Do events need to be bound to a Section?

Nope. If you create them through the Symphony interface then yes (as you’d expect) but if you’re writing a custom event (which it sounds like you are) then there’s no need to include a getSource function. Take a look at the “Login Info” custom event that comes with the default blog workspace.

http://github.com/symphony/workspace/blob/master/events/event.login.php

Ah ok. Is there any actual documentation on writing custom events? I can probably figure it out from that event but just wondering. I’m a rubyist and haven’t touched php in years :P

Thanks!

Is there any actual documentation on writing custom events?

Nope. By their nature of being “custom” it’s rather difficult to document!
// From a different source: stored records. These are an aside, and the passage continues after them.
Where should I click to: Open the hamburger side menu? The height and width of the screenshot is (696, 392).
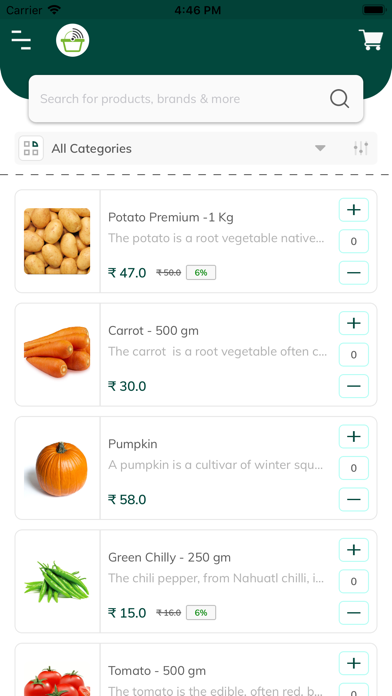[21, 40]
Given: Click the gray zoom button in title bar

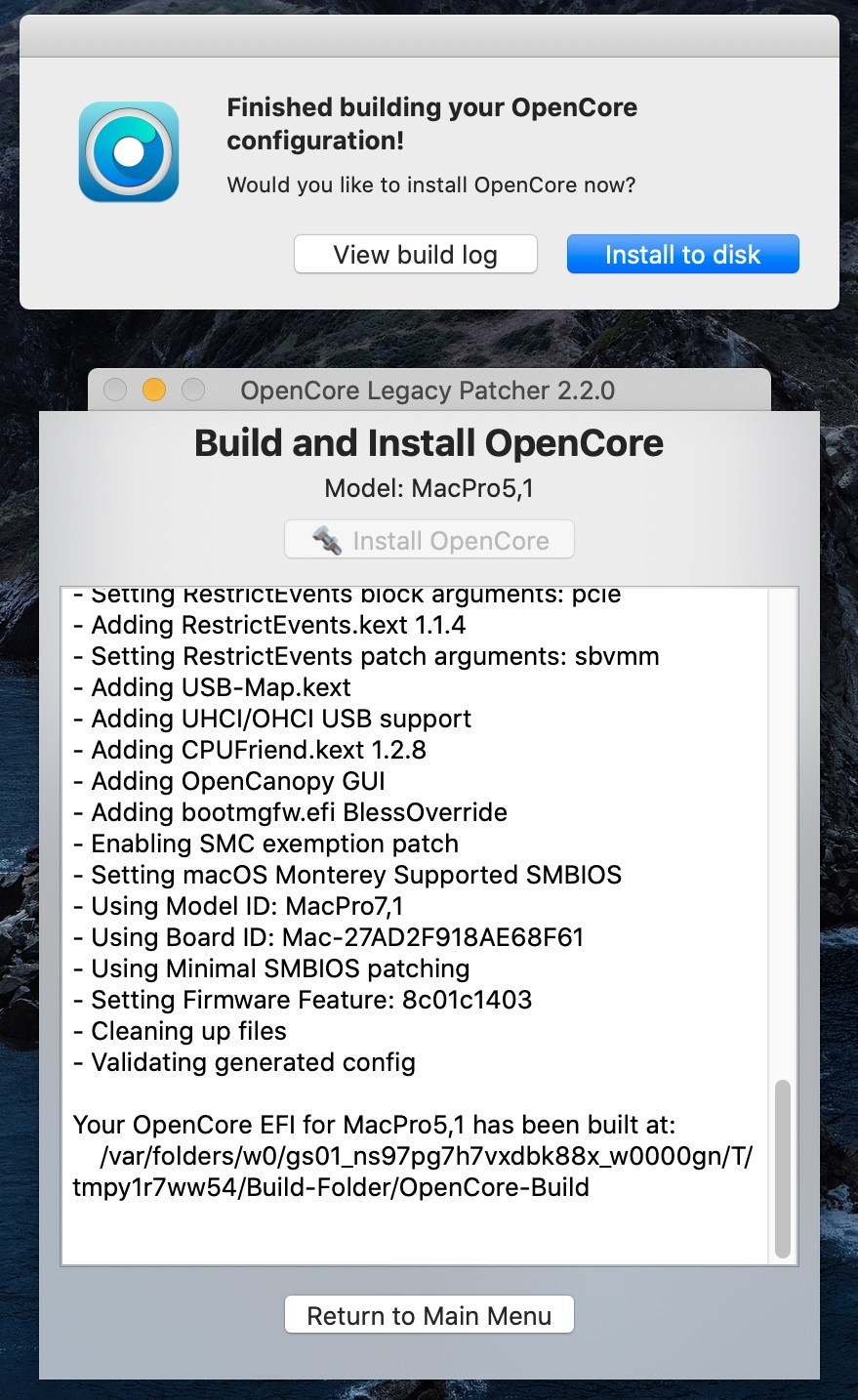Looking at the screenshot, I should 193,391.
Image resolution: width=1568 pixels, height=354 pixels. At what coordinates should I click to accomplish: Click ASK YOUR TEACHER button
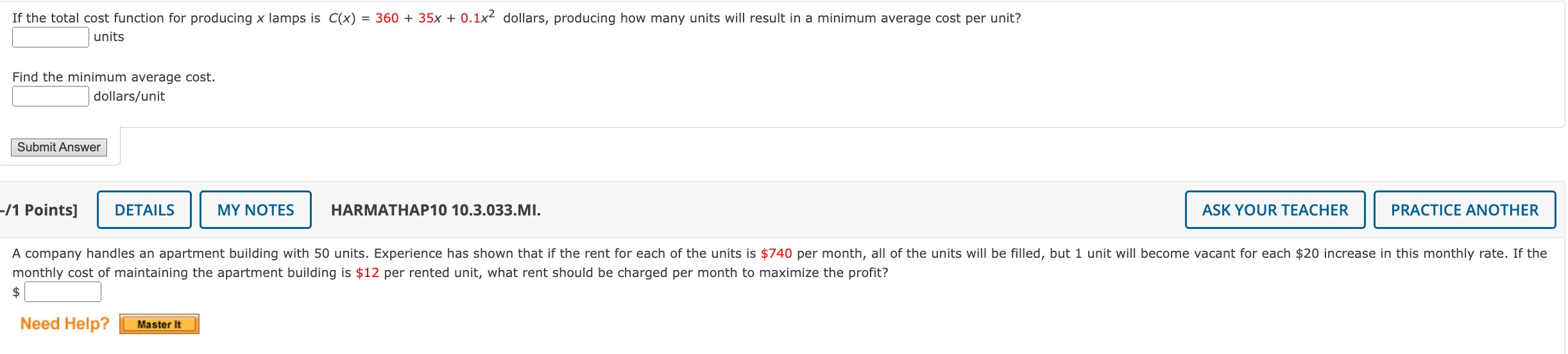coord(1275,210)
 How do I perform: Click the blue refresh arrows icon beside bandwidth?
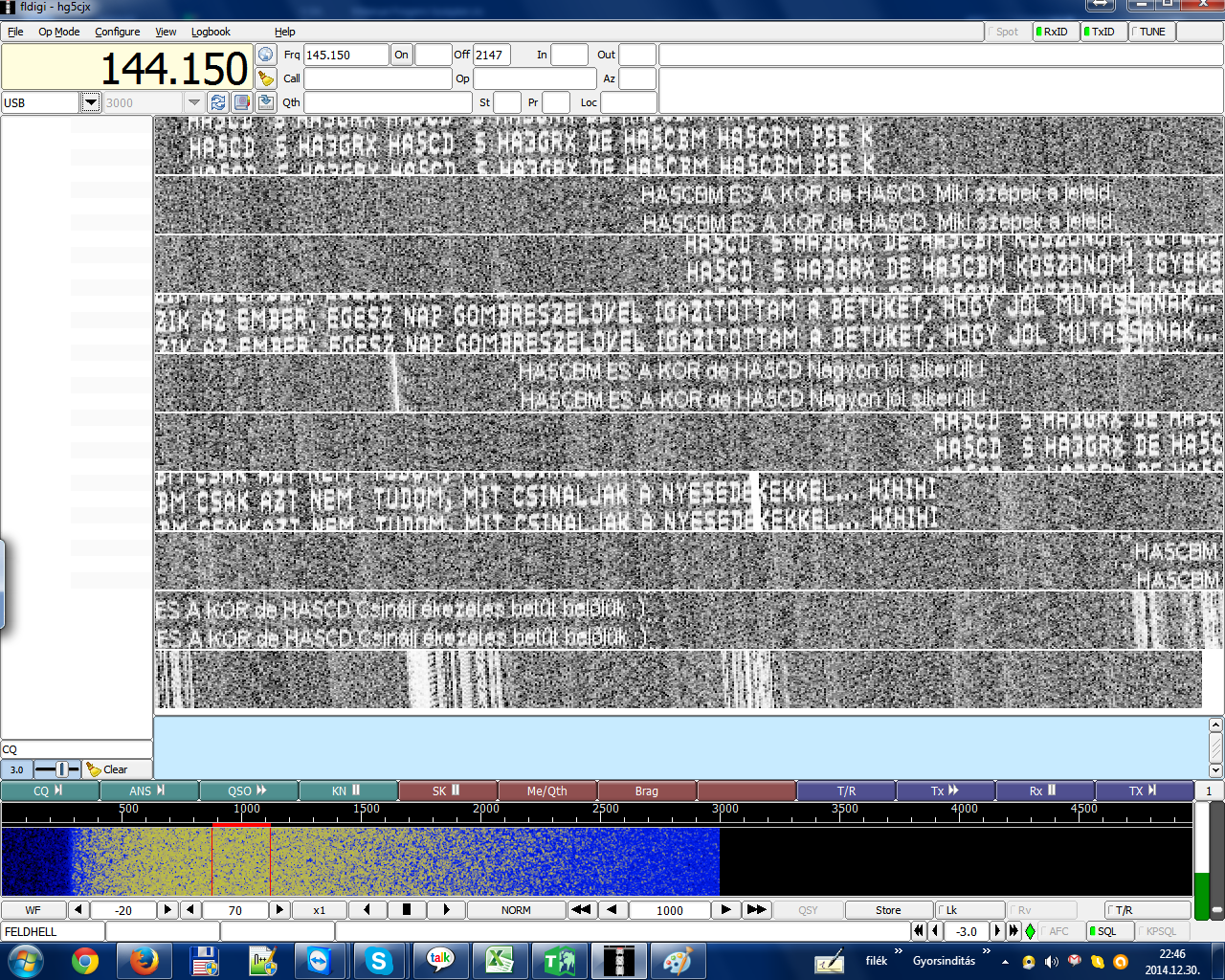coord(218,102)
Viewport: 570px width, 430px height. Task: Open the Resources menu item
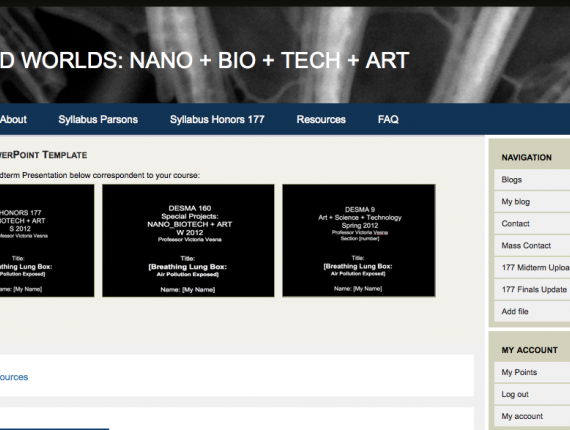tap(321, 119)
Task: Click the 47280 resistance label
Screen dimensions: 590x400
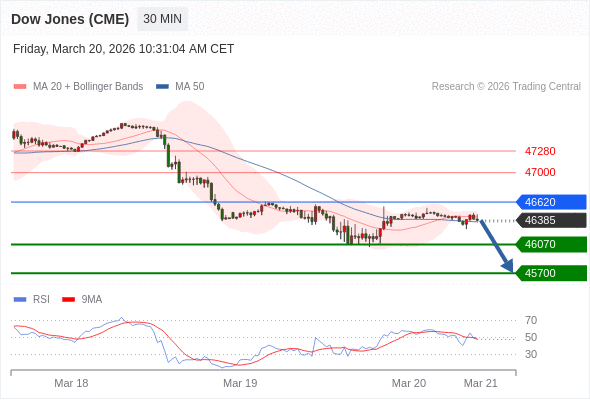Action: [540, 151]
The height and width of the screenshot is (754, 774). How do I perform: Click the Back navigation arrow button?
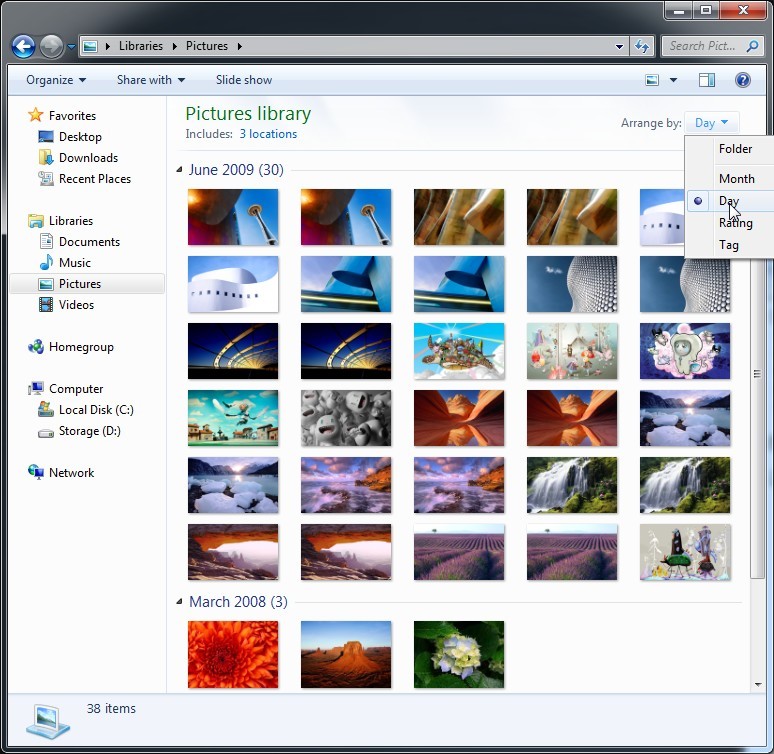(x=23, y=46)
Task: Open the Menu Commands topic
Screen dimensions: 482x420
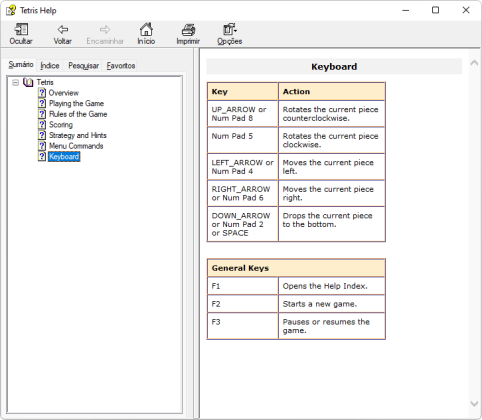Action: point(76,146)
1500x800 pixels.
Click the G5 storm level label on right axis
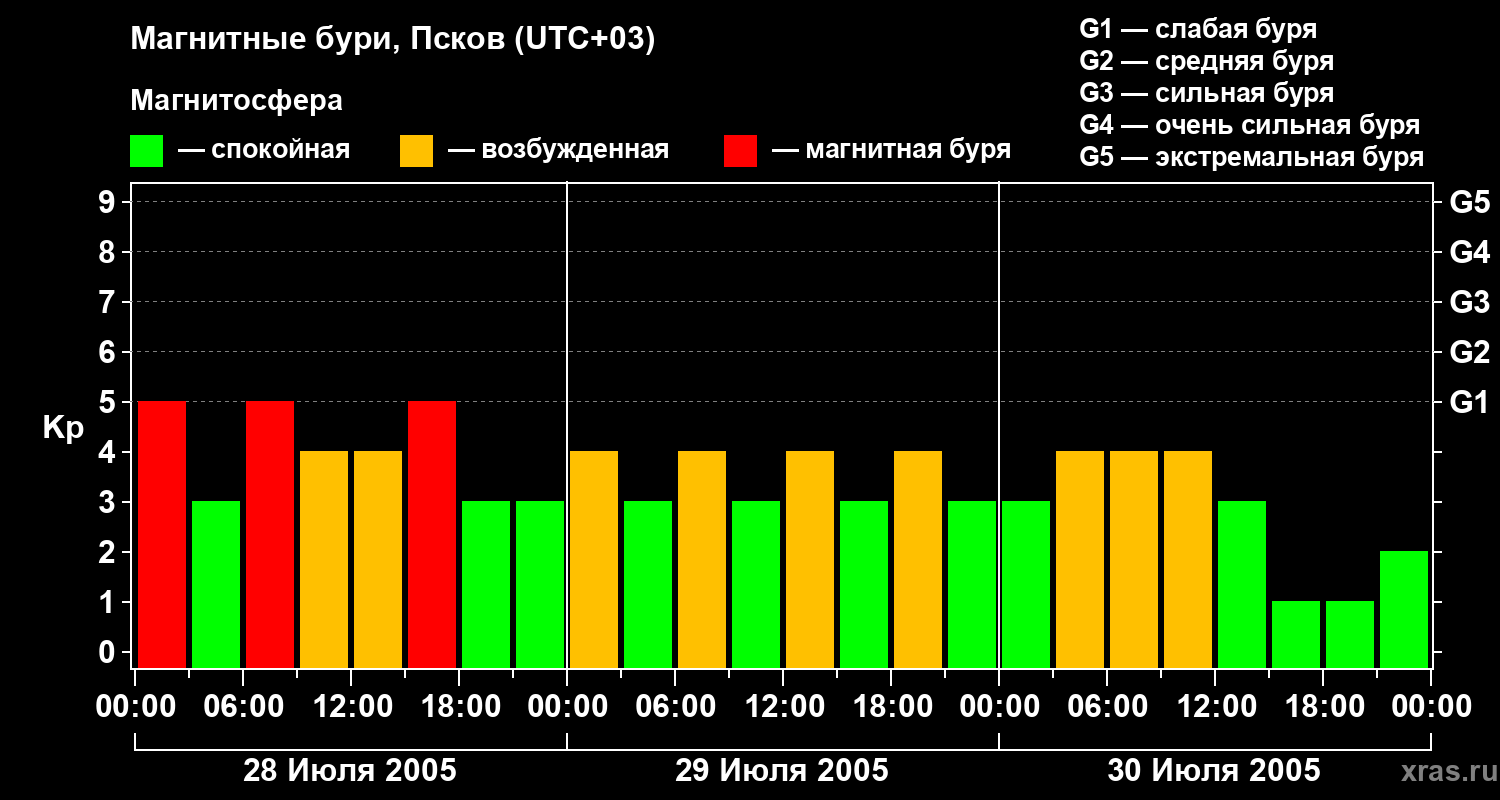pyautogui.click(x=1469, y=202)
But the basic anatomy of an event:

  • the file should be named file.{eventname}.php
  • the class name should therefore be eventEventname
  • extend the Event class
  • the load method is executed every time the page that event is attached to loads
  • if you want it to only execute on POST then add your $_POST checks in here
  • load should return an XMLElement (a Symphony object) which is appended to the page XML when the event executes

that url is no longer valid. are there any other good examples?

fantastic! thank you.

here is an example of a custom event i just recently created. i’ve made modifications to the frontend authentication extension to use until the membership section is finalized. among those modifications is the storage of passwords as md5 hashes instead of plaintext.

with that comes the inability to simply email a user their password, so what i’ve done is create a separate section specifically for password retrievals. the section contains the user’s email (their unique username), a date the request was submitted, and an option field for a hash. since the hash cannot automatically be generated by symphony, nor is there a way to e-mail the targetted user with the default event framework, i’ve added code that will look up the most recently created entry (created by the default event behavior), assign a hash, then email that hash to the user.

i put it up here so that perhaps it will encourage a discussion about the proper way to construct custom events and any sql within them.